The Beauty and Squalor of Naples

My second visit to Naples is turning out to be more beauty than squalor.This time I don’t feel like I’m about to be murdered and no one has swept dog poo on my head (yet).
 
This time I’ve gone more upmarket and my hotel, the Fiorentini Residence, is in the historic centre and takes two hours to get to by the metro.  It probably should only take 20 minutes but I’m initially confused by the way the metro system runs.  By the time I arrive at my hotel I’m so dirty I leave a black smudge on the prisitine white chair in reception.
 
After checking in I head to Galleria Umberto I which is about ten minutes  walk away and is an incredible glass and steel dome shopping mall, 57 metres high.  After the busy streets it’s an oasis of quiet although it has a glass-house effect when it comes to trapping heated air and has claimed one poor victim.  A dead stray dog lies in the centre of the mosaic zodiac, as if it had chosen its final resting place on purpose, right in the middle of the evening passeggiata.  I’m not sure who will remove it, no one seems to be that bothered.

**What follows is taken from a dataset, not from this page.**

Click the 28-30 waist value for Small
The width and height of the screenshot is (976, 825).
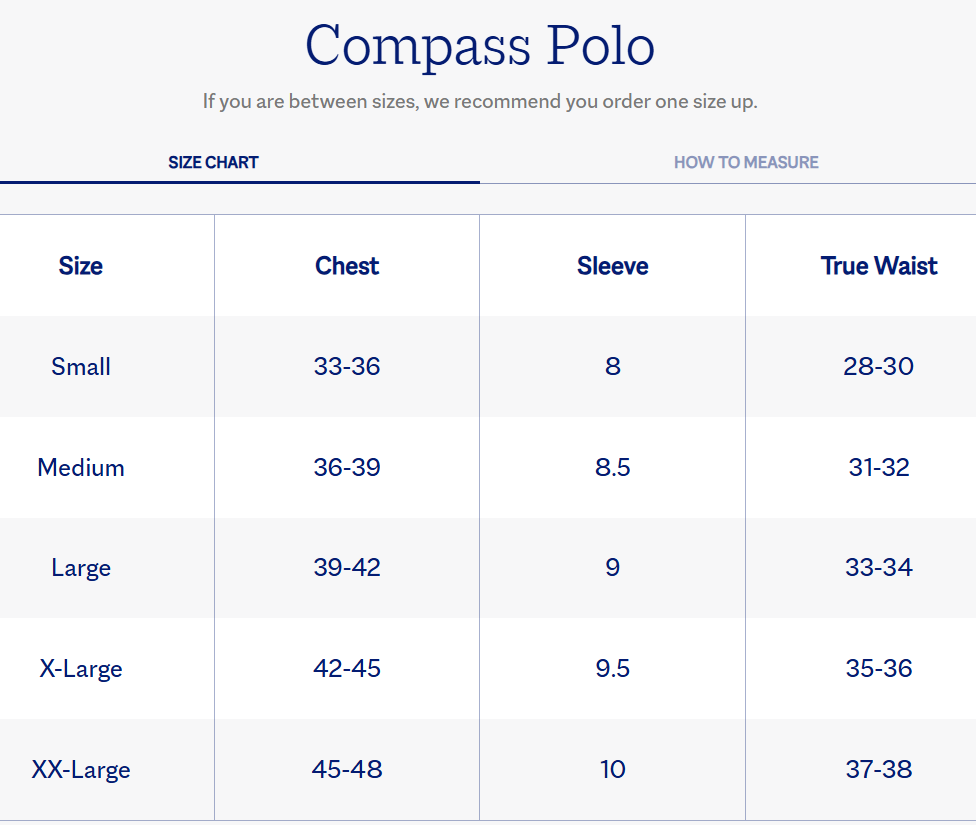879,366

Further on inside, there are clothing shops and a restaurant.  I sit down at one of the tables but I’m not sure who the waiter is, as there are a lot of youths hanging around looking purposeful but dressed in t-shirts and shorts.  Finally a waiter dressed as a waiter appears and I order pasta but he says the kitchen is closed.  Due to a power cut this morning there is only salad or pizza.   It is unfortunate as the pasta looked good. 

Outside there is a sea breeze which moves the humid air around slightly.  It feels like walking through a sauna.  I’m glad I left the air conditioning going full bore in my room. 

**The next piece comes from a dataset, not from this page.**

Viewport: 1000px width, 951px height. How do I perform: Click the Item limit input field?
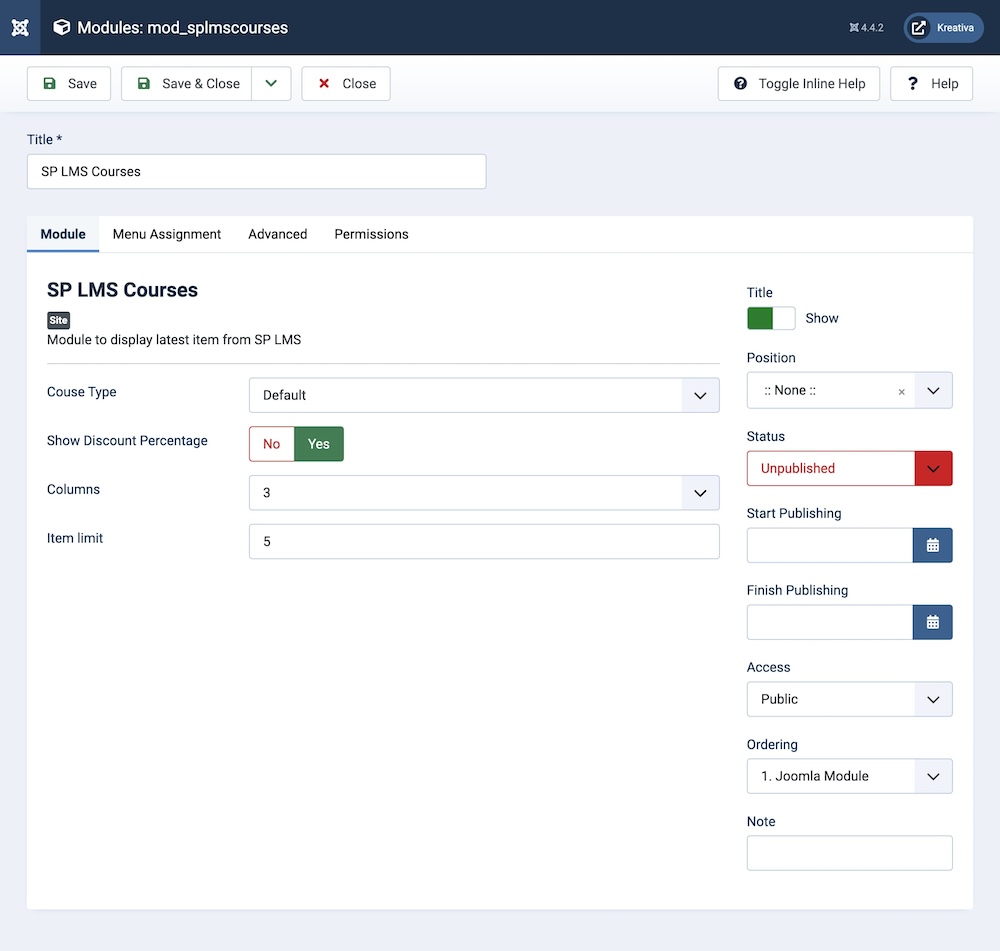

I finally get pasta at a tomato restaurant  ‘Pomodorino’, which has a lot of waiting staff and not many customers.  The owner is very tanned, wearing the typical pink shirt and looks rich, he says in rapid Italian ‘Are you alone?  If so I will be your friend for your stay in Naples, do you understand?’ 

Surprisingly I do, my Italian must be getting better.  He’s harmless enough though and leaves me alone to be tended to by the waiting staff.  I order some pasta dish with swordfish and aubergines and a meloncello.  ‘It is a liquor’, says the waiter.  ‘Yes, I know’, I say expertly, then realise it is probably not the done thing to have liquor with your main course but nevermind.  When it arrives it’s lemoncello and it’s so strong it makes my toes tingle. 

The pasta, which I had low expectations of, is amazing.  When you order fish in the south sometimes you’re not sure if you’re going to get a whole fish on top of a pile of pasta but this was tiny pieces chopped up with roasted aubergines, in tomato sauce with olive oil.  Simon Gault would approve.

Afterwards I head back to my hotel replete, and slightly woozy from the lemoncello.   It’s like stepping into a refrigerator when I get to my room, perhaps I went a little overboard.  I want to feel like I am in Naples after all, not Antarctica.

Praise be to the Farmacia

One thing I’ve noticed about Italy is that they have great pharmacies.

No matter what your ailment, the Farmacia always has something to soothe, heal or beautify it.

This also goes for ailments that are slightly obscure.

I remember one time I was in Florence and I needed something for a rather embarrassing problem (which I won’t go into details about), and which forced me to go to a pharmacy.  Blushing furiously I stammered out my request starting with ‘Ho una problema’, so the woman knew it was serious (well I thought it was).

Anyway, she immediately produced the required item, then proceeded to matter of factly state the instructions whilst also conveying the right amount of professional sympathy. And it was all done without so much as snigger.

It has since made me believe a visit to a pharmacy in Italy is more beneficial and more comforting than a visit to a church.

Who needs spiritual benediction anway? Today when I was in Venice and I was stung by a bee, did God take away the pain? No. But there was a nearby pharmacy selling ‘Dopopuntura Gel Forte’.  I rest my case.